If the buzz after the Tribeca premiere of “Virunga” was that the urgent and extraordinarily suspenseful documentary was tailor-made for a fictional Hollywood makeover, it’s a testament not only to the incredible story director Orlando Von Einseidel found in the Congo, but how he and his filmmaking team shaped a thrilling, easy-to-follow narrative from the massively complex and conflict-laden battle for national identity.
It doesn’t take long in “Virunga” to know you’re in the presence of a world-class storyteller, when after Von Einsiedel introduces us to Virunga National Park by way of a funeral, he presents Congo’s tortured history over the past 115 years in just a few concise, compelling minutes. The succinct overview tells of Africa being carved into colonies with only the Congo falling under private rule and how the occasional promise of independence, whether it was the election of Patrice Lumumba as prime minister in 1960 or the next time elections were held after his murder in 2006, has been undermined quite literally by the warlords and corporations eager to plunder the region’s minerals and metals.
Now, SOCO International, a British oil conglomerate, has set their sights on Virunga National Park for potential drilling, obtaining permission from the fractured Congolese government to explore the protected land that’s home to the last 800 mountain gorillas on earth and. That’s why it’s crucial to know that when we first join Rodrigue Kalembo in the weeds of Virunga National Park, where he is a warden, he isn’t just fighting the armed militia M23 and the security firms representing SOCO, he is fighting history.
Armed with an assault rifle, Kalembo isn’t exactly Park Ranger Smith from “Yogi Bear,” taking the skills he learned from being recruited by the army as a child to defend the park. He does so not out of self-preservation, but a desire to preserve any hope the country has of being legitimately prosperous since Virunga holds value as a tourist attraction. Still, few would willingly visit the place as it exists before Von Einsiedel’s cameras, where bullets fly and entire villages are forced to abandon camp at a moment’s notice. But of course, that’s what makes the brave people who do make the park their home all the more remarkable.

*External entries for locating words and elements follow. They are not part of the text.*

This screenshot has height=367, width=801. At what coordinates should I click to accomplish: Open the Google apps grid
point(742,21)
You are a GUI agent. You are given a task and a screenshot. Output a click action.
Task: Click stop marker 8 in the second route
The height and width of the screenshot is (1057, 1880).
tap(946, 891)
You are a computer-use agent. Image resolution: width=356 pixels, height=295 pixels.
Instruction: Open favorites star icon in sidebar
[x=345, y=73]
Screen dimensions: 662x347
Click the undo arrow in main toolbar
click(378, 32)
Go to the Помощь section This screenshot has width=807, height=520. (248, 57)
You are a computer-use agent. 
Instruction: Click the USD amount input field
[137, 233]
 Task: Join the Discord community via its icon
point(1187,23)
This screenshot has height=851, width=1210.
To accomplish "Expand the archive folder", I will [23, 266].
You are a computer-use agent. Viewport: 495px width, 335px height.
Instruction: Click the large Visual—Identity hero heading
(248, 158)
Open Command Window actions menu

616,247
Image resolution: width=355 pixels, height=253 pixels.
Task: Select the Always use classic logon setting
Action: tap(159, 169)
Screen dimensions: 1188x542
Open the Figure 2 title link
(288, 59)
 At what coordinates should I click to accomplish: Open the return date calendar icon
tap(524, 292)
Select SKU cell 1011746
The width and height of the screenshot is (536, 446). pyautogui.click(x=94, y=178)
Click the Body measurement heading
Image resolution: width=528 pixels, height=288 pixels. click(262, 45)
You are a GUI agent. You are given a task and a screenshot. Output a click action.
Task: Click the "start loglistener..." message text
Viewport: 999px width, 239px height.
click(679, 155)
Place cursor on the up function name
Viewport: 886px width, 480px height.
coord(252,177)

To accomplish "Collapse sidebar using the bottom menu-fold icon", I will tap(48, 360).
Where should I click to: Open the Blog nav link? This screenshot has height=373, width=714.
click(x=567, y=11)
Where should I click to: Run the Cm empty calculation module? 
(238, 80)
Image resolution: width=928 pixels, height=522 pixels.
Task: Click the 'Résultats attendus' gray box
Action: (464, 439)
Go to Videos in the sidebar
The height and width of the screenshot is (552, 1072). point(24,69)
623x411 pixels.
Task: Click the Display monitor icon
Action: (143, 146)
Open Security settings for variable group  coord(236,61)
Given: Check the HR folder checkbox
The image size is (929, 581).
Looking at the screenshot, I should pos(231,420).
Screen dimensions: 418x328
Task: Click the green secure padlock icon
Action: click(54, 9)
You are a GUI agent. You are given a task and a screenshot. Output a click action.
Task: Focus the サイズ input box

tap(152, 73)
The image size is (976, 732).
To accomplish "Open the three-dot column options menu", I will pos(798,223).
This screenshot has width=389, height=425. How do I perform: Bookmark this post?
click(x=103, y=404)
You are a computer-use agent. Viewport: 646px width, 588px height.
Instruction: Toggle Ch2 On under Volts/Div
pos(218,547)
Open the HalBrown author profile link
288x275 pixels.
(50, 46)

Besides Kalembo, “Virunga” spends time with Andre Bauma, the gorilla trainer who nurses primates back to health after they escape capture from poachers, and Melanie Gomby, a French freelance journalist who stayed well after her assignment was done to train journalists and track the movements of SOCO, whose representatives brazenly speak of looting the region. The film moves brilliantly between its small-scale and large-scale subjects, never losing sight of the human element amidst the forces that have outgrown their control, and it’s not all that surprising to learn that Masahiro Hirokubo, a collaborator of Danny Boyle’s when the filmmaker was developing his kinetic, mosaic style on films such as “Trainspotting,” served as an editor on the project.
Such style distinguishes “Virunga” from the wave of nonfiction films of late that have revealed the true cost of oil, but the fact that it plays out as if it were a siege thriller akin to John Carpenter’s “Assault on Precinct 13” makes it truly unique. Von Einsiedel’s willingness to follow Kalembo into combat is a source of obvious drama, but the way the film delves deep into the interactions between those who believe the value of the land comes from all that lives above ground and those who believe it resides only in what beneath is where the real tension lies. As a result, “Virunga” crackles with excitement as much as incitement as it vividly allows the audience to experience the park rangers’ struggle to preserve their country’s fragile infrastructure firsthand. At the very least, what Von Einsiedel and crew have created here will stand the test of time.